A partir de análises de raios cósmicos feitos pelo físico brasileiro César Lattes no maior êxito com a descoberta da subpartícula méson pi em 1947, o desenvolvimento da física no país conquistara destaque internacional pelas pesquisas sobre raios cósmicos no Brasil. Lattes, logo após a descoberta, também descobriu como fazer a produção artificial dessas subpartículas. Como o Centro Brasileiro de Pesquisas Físicas (CBPF) e o Conselho Nacional de Pesquisa (CNPq) o avanço nessa área possibilitou o surgimento de novas instituições científicas e hoje tem tradição o Brasil no estudo de raios cósmicos e em outras áreas da física com importantes núcleos de pesquisa nas universidades e centros, como o único com esse tipo de equipamento no hemisfério sul o Laboratório Nacional de Luz Síncrotron de Campinas, utilizado para analisar os átomos e as moléculas.

Da época do
Brasil Colônia até o começo da República no começo da história do Brasil, não havia muitos exemplos de estudos na área da física e de pesquisas científicas. Mas tiveram alguns feitos extraordinários, em 1709, como a experiência do padre Bartolomeu de Gusmão que, conseguiu fazer subir uma balão com ar quente. Apesar de se dedicar mais à engenharia e à aerodinâmica, Santos Dumont, também se preocupava com fórmulas físicas para fazer voar um objeto mais pesado do que o ar, o que possibilitou a invenção do avião.
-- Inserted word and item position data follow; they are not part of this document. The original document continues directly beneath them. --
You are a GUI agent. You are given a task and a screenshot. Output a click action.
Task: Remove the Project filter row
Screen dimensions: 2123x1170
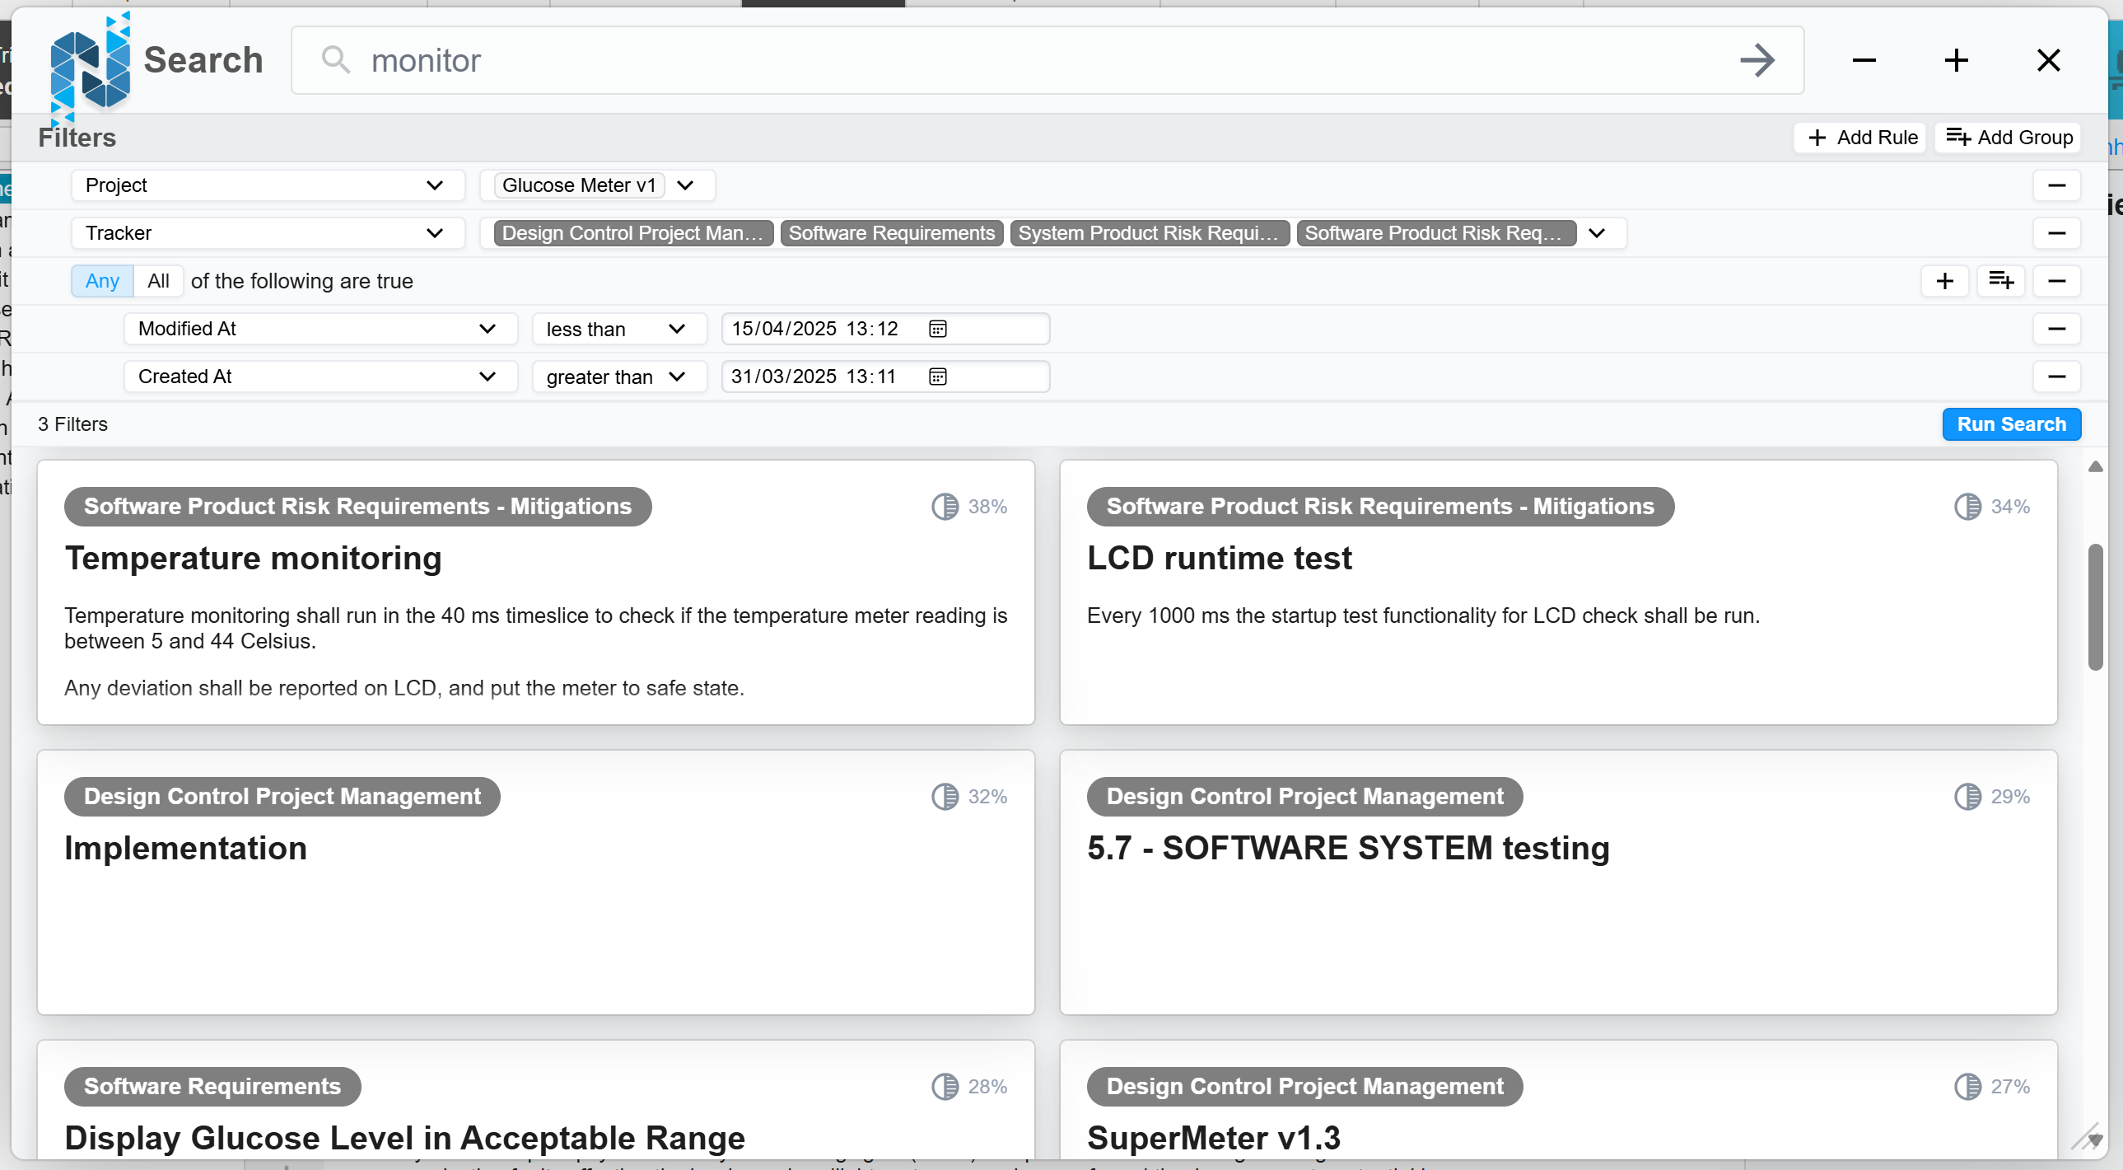[x=2055, y=186]
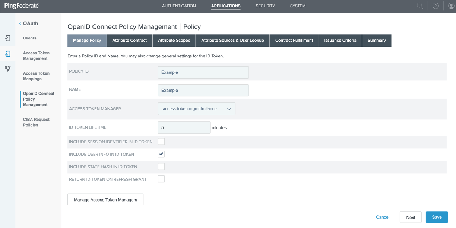Screen dimensions: 456x228
Task: Check Return ID Token On Refresh Grant
Action: (161, 179)
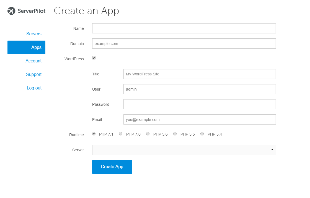Click the Email input field
Image resolution: width=310 pixels, height=198 pixels.
[199, 120]

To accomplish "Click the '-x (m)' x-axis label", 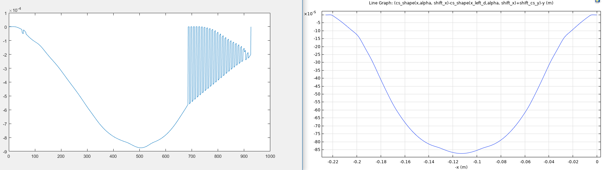I will pyautogui.click(x=461, y=167).
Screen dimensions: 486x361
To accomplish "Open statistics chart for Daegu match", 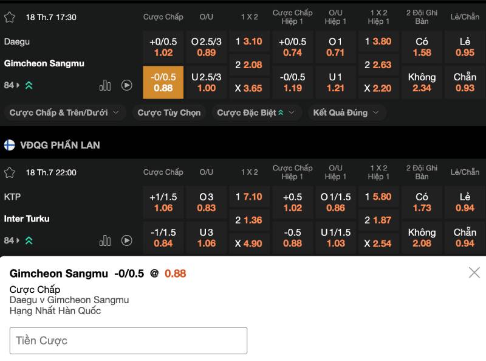I will [x=105, y=85].
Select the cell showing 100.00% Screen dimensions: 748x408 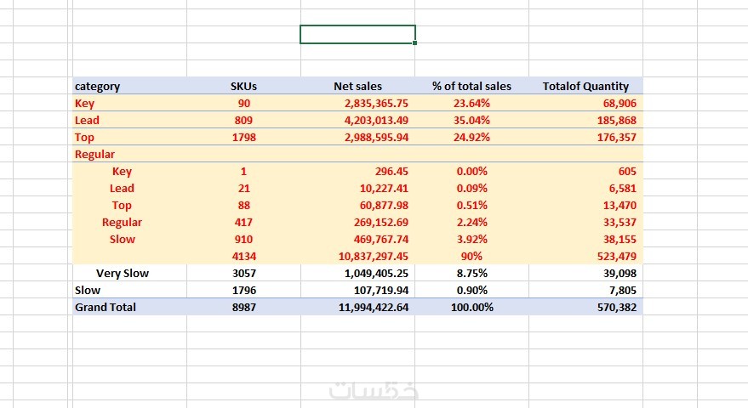(471, 307)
Só surgiria em 1823 o primeiro laboratório de física e química do Brasil, instalado no Museu Nacional por João da Silveira Caldeira, onde aconteceram as primeiras aulas práticas de física para médicos e militares do Rio de Janeiro. Joaquim Gomes de Souza foi o cientista considerado como o primeiro físico do Brasil; que nasceu em 1829 no
Maranhão e produziu muitos trabalhos sobre matemática e física apresentados em instituições científicas da Inglaterra (onde morreu em 1856) e da França.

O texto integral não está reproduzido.